Saved entries
┌──
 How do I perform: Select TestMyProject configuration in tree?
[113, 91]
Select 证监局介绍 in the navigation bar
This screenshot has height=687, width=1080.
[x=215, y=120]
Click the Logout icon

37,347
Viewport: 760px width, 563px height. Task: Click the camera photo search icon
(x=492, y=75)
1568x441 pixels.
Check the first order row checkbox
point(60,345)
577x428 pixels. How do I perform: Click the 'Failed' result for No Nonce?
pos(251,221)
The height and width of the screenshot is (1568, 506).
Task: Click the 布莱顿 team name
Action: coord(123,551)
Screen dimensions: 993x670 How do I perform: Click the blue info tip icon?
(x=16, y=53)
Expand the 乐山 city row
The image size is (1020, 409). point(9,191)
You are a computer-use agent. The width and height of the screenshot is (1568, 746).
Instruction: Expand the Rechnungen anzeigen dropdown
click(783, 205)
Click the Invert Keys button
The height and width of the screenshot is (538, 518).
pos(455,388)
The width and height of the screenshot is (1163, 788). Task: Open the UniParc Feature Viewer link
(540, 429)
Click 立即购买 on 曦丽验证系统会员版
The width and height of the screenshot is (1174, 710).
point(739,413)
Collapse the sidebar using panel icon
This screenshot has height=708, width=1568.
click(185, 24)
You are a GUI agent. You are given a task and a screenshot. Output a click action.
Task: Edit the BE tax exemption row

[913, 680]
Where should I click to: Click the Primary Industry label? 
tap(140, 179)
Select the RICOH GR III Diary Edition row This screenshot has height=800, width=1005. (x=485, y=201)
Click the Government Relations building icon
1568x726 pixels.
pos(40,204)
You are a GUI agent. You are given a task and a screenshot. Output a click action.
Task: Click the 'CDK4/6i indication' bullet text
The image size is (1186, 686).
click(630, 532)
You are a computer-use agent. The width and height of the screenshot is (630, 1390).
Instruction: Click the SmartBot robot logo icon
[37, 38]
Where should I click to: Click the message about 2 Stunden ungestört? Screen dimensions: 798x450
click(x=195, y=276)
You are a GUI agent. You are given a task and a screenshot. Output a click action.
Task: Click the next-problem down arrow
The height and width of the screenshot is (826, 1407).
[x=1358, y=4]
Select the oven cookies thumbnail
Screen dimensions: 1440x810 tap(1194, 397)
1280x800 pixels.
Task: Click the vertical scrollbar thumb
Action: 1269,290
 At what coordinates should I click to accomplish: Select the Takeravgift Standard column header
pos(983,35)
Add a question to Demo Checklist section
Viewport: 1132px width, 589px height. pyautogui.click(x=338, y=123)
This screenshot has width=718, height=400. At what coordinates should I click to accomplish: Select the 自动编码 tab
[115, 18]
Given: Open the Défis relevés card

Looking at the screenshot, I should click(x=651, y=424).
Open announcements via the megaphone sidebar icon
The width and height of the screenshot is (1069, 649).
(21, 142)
└──
• TASK BRIEF:
Go through the records from the first line and copy each one exactly, ending after the line that contains "is (1568, 746).". Give nothing else.

• RESULT FOR THIS TASK:
 How do I perform: Select TestMyProject configuration in tree?
[113, 91]
Select 证监局介绍 in the navigation bar
This screenshot has height=687, width=1080.
[x=215, y=120]
Click the Logout icon

37,347
Viewport: 760px width, 563px height. Task: Click the camera photo search icon
(x=492, y=75)
1568x441 pixels.
Check the first order row checkbox
point(60,345)
577x428 pixels. How do I perform: Click the 'Failed' result for No Nonce?
pos(251,221)
The height and width of the screenshot is (1568, 506).
Task: Click the 布莱顿 team name
Action: coord(123,551)
Screen dimensions: 993x670 How do I perform: Click the blue info tip icon?
(x=16, y=53)
Expand the 乐山 city row
The image size is (1020, 409). point(9,191)
You are a computer-use agent. The width and height of the screenshot is (1568, 746).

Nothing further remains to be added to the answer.